Елена разжала зубы, произнесла хрипло и страшно:
— Его… ребёнка… Кого же ещё, недогадливая?
— Чьего?
— Да не «чьего»! А ну тебя!
Наталья мелко перекрестилась, хотела было заглянуть в лицо Елены, но та не дала повернуть подруге голову — держала, будто заламывала. Мимо лихо проезжали дровни, на которых длинноногий, в рваном чекмене Лёша Сумасброд свистел, размахивая бичом.
— Дорогу голубям! — возвещающе и бодро крикнул Лёша, улыбаясь во весь рот. — Наше вам с кисточкой, голубки! — Своим озорным косоватым глазом подмигнул Наталье и Елене.
Подруг густо обдало снежной морозной пылью, пахнуло в лица запахом лошадиного пота и древесной коры.
— У дураков кажный день забава да потеха, — ворчливо сказала Наталья, которой всегда хотелось выглядеть старше своих лет.

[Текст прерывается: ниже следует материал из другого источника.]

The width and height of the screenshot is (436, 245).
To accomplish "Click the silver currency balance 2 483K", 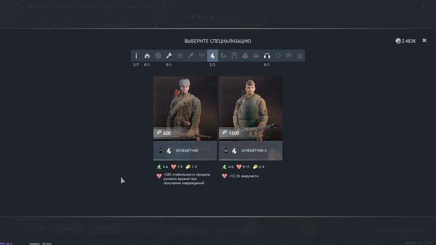I will [x=405, y=41].
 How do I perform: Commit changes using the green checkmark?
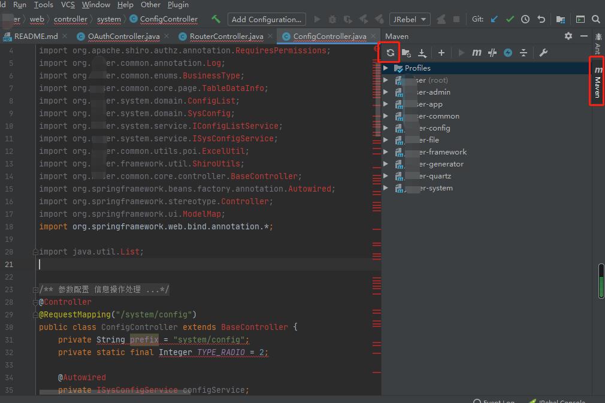pos(510,19)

Склонилась к Елене, шепнула: — Неужто, Ленча, нагуляла?
Обе услышали в небе густую и звонкую пересыпь хлопающих крыльев — подняли головы: оказывается, Лёша забавлялся — а может, и нет! — с голубями, радостно погоняя запряжённую в дровни лошадь. Видимо, загонял стаю в свою знаменитую и единственную на всю погожскую округу голубятню. Птицы трепещущим, но кучным облачком летели низко над Погожим, вспурживая и рассыпаясь белыми хлопьями. Неугомонный Лёша свистел. За его дровнями с гиканьем и свистом побежали мальчишки, кинув скатывать снежную бабу и бросаться снежками.
— Лёша, Лёша, посвисти малёша!
— Сумасброд, рупь потерял!
— Ему рупь не нужён: голубя посули — так спляшет!.. — кричали мальчишки, пытаясь запрыгнуть на дровни или угодить в Лёшу снежком. Лёша всем простодушно, ласково улыбался.
— Тьфу! Ну, даёт дурила мужик! — присвистнула и Наталья, но сразу посмотрела на Елену, пристально, с ожиданием.
Елена не отводила обременённого тяжёлыми мыслями взора от голубей, которые уже терялись в фиолетовом мареве вечера. Её обветренные, обкусанные губы пошевеливались, а щека подрагивала — то ли от улыбки, то ли от боли. Заря красно-кроваво загустевала, пригибалась к снежному таёжному кругозору правобережья, как в яму проваливалась, которая была коварно прикрыта еловыми лапами.
— Ленча, Ленча, слышь — неужто нагуляла?
Елена покусывала губу. В её глазах искрасна взблеснул отсвет заката. Наталья поёжилась.
— Слышишь, Ленча? Нагуляла, согрешила?
— Убить хочу его… вот в чём мой грех неискупимый, — произнесла, как выжала, Елена то страшное слово, которое с самого июля скоблило её душу. Наталье показалось, что она безумна. — Я всё понимаю, но пуповину с прошлой жизнью надо, надо разгрызать!